The supply chain management world needs to get into the 21st century. Truckers and shippers will benefit from a system that replaces the inefficient, fragmented broker model with a digital platform that allows them to find each other without a middleman. Peer-to-peer payments mean that they no longer have to use brokers to make secure financial transactions. Brokers can still be a part of this world, but only when they operate efficiently and provide added value to the system.
Fr8 Network is building a platform to bring supply chain management into the future. Shippers and carriers can join the Fr8 Network to access the Fr8 Network board, where they can create profiles to post jobs and job requests.

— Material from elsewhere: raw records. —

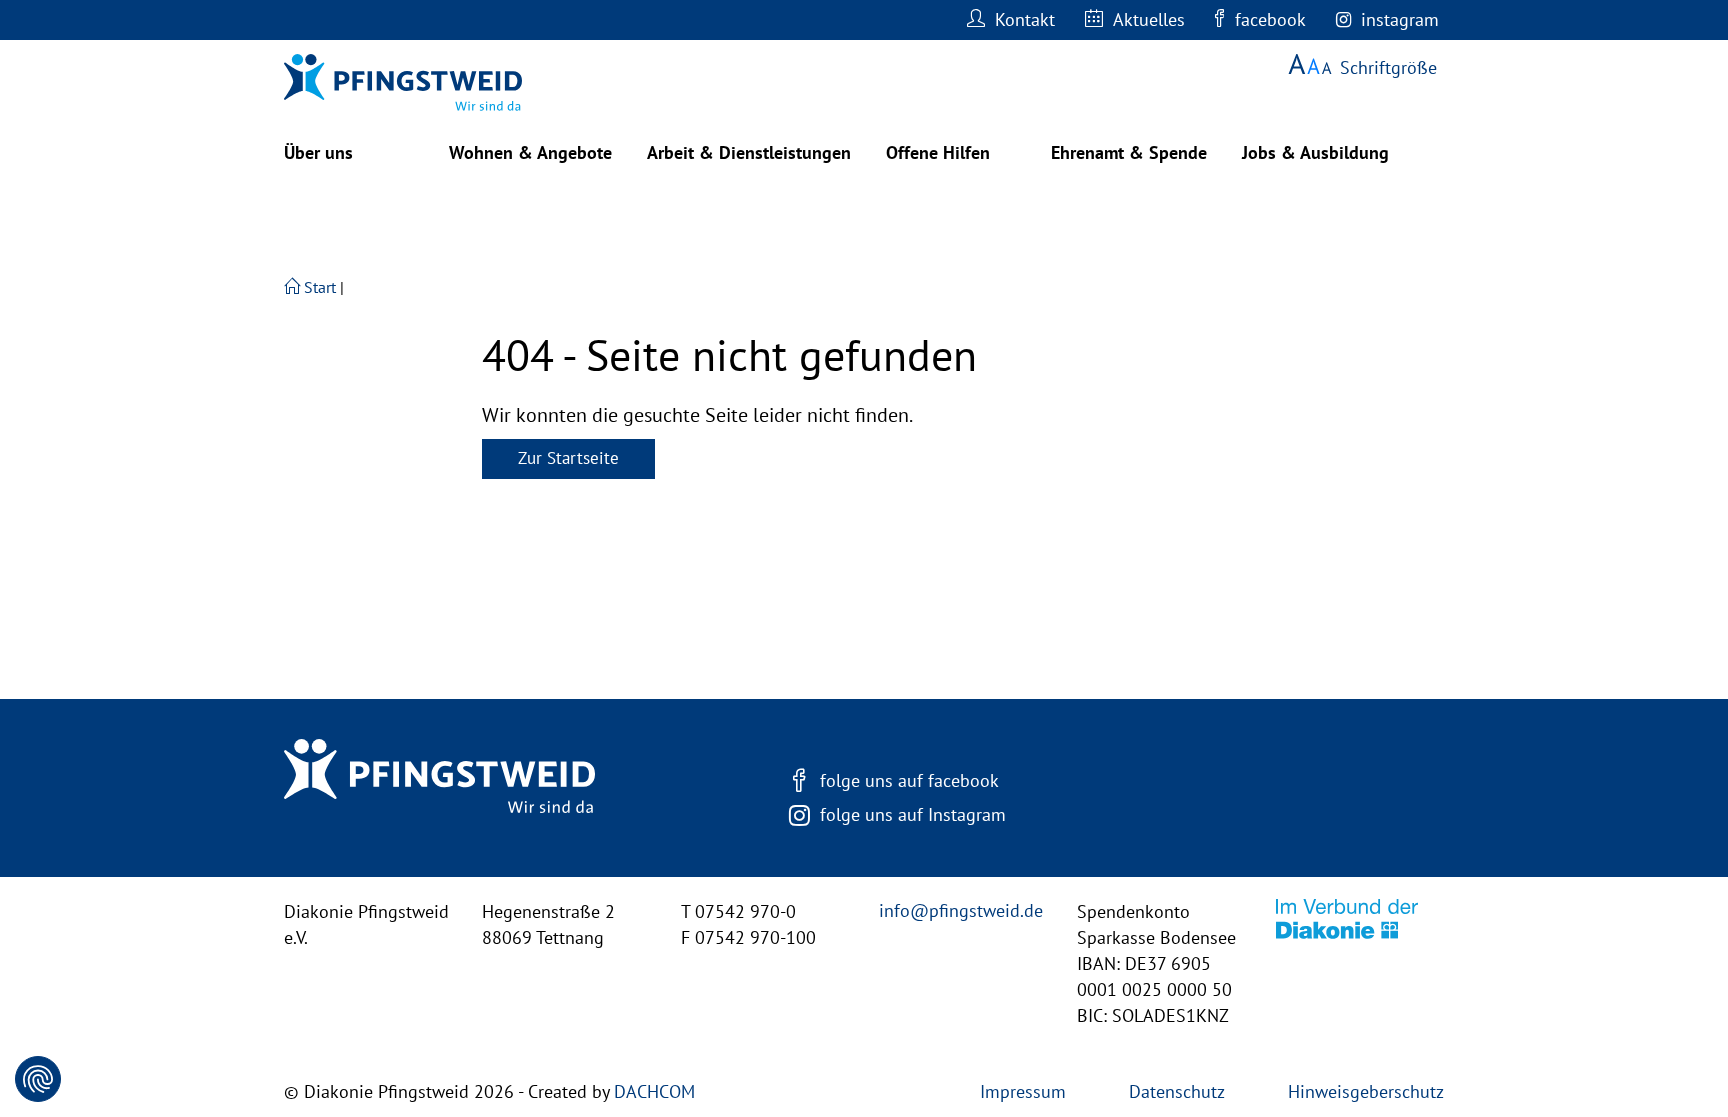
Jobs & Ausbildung (1315, 152)
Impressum (1023, 1091)
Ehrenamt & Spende (1129, 152)
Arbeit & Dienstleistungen (749, 152)
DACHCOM (654, 1091)
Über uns (318, 152)
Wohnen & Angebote (530, 152)
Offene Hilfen (938, 152)
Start (318, 287)
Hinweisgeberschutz (1366, 1091)
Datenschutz (1177, 1091)
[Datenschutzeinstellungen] (38, 1079)
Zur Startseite (568, 458)
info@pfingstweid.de (961, 910)
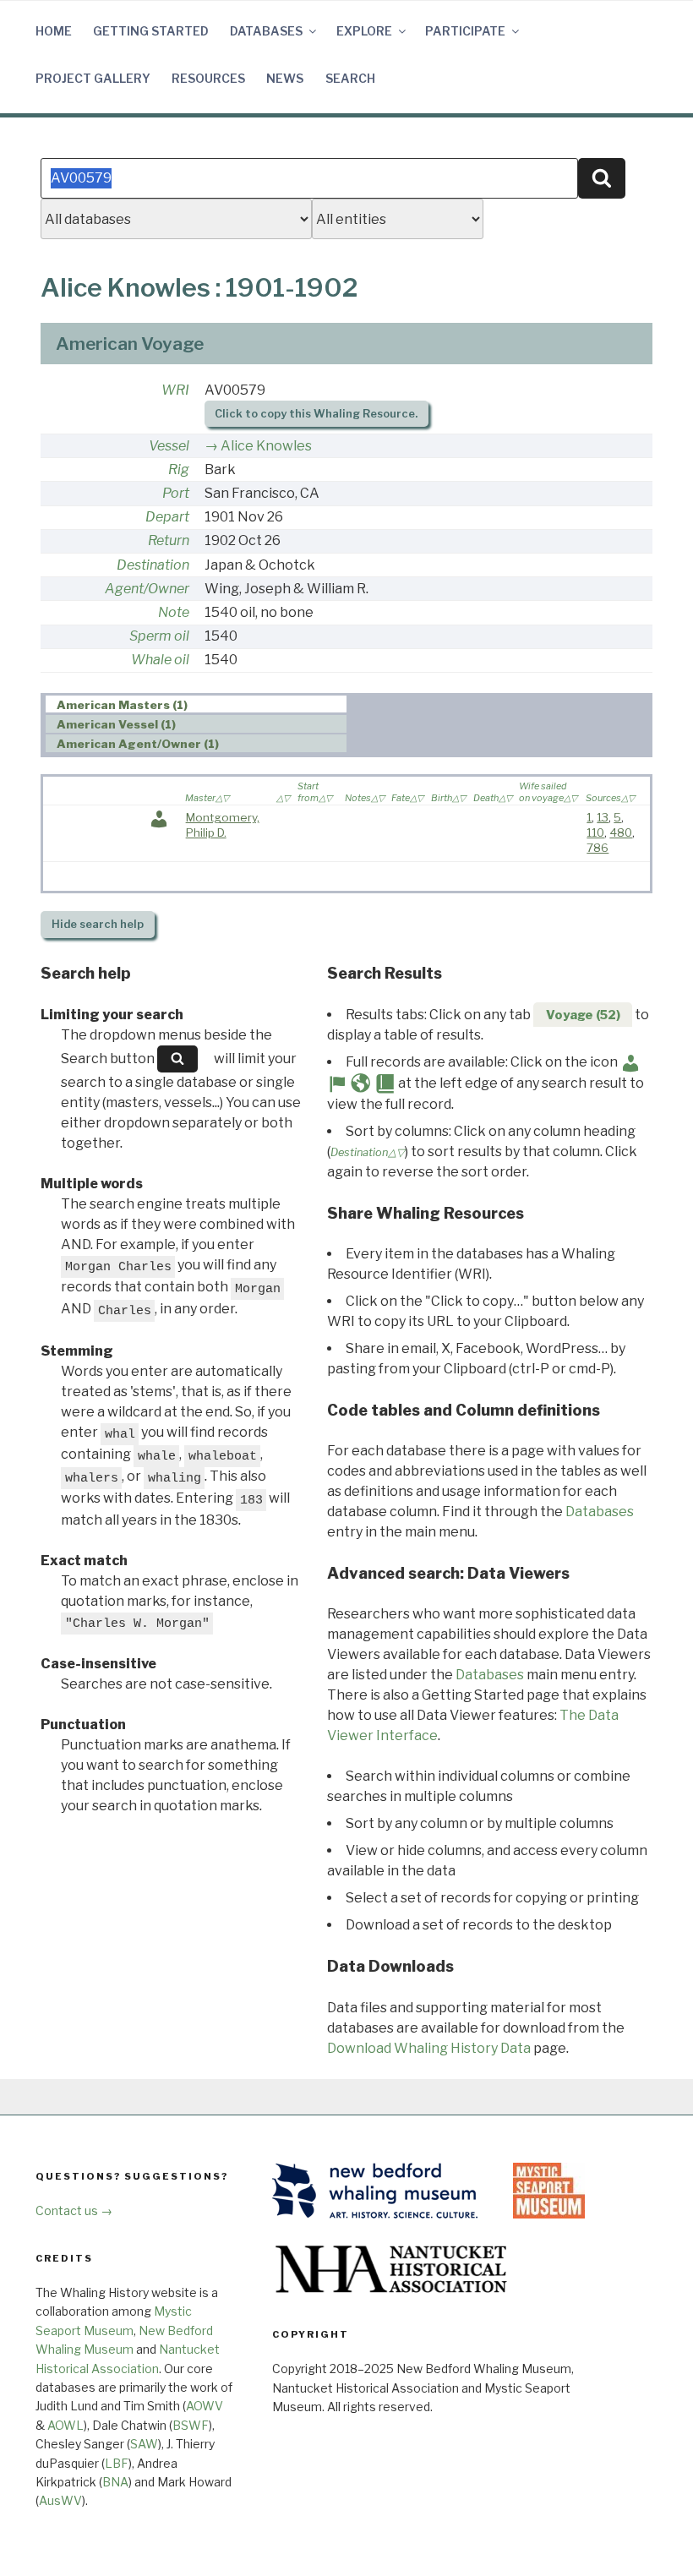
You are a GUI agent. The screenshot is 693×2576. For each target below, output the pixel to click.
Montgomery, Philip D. (222, 824)
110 (595, 832)
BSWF (190, 2425)
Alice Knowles (266, 446)
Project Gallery (92, 78)
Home (53, 31)
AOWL (65, 2425)
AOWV (204, 2406)
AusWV (60, 2500)
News (284, 78)
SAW (144, 2444)
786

Fr8 Network’s bi-directional recommendation engine helps truckers find jobs that can minimize empty miles, taking one load one way and another for a different client on the way back. A sophisticated rating algorithm helps users find trustworthy partners.
The system runs on Fr8 tokens, which must be spent to access certain transactions. All Fr8 Network users must put up tokens as collateral to ensure completion of an agreed-upon transaction. This system incentivizes transparency and a responsible use of the platform. Meanwhile smart contracts built into Fr8 token blockchain ensure secure, reliable peer-to-peer transactions, including transfers between cryptocurrency funds and fiat currency.
How will cutting out the middleman improve the supply chain world?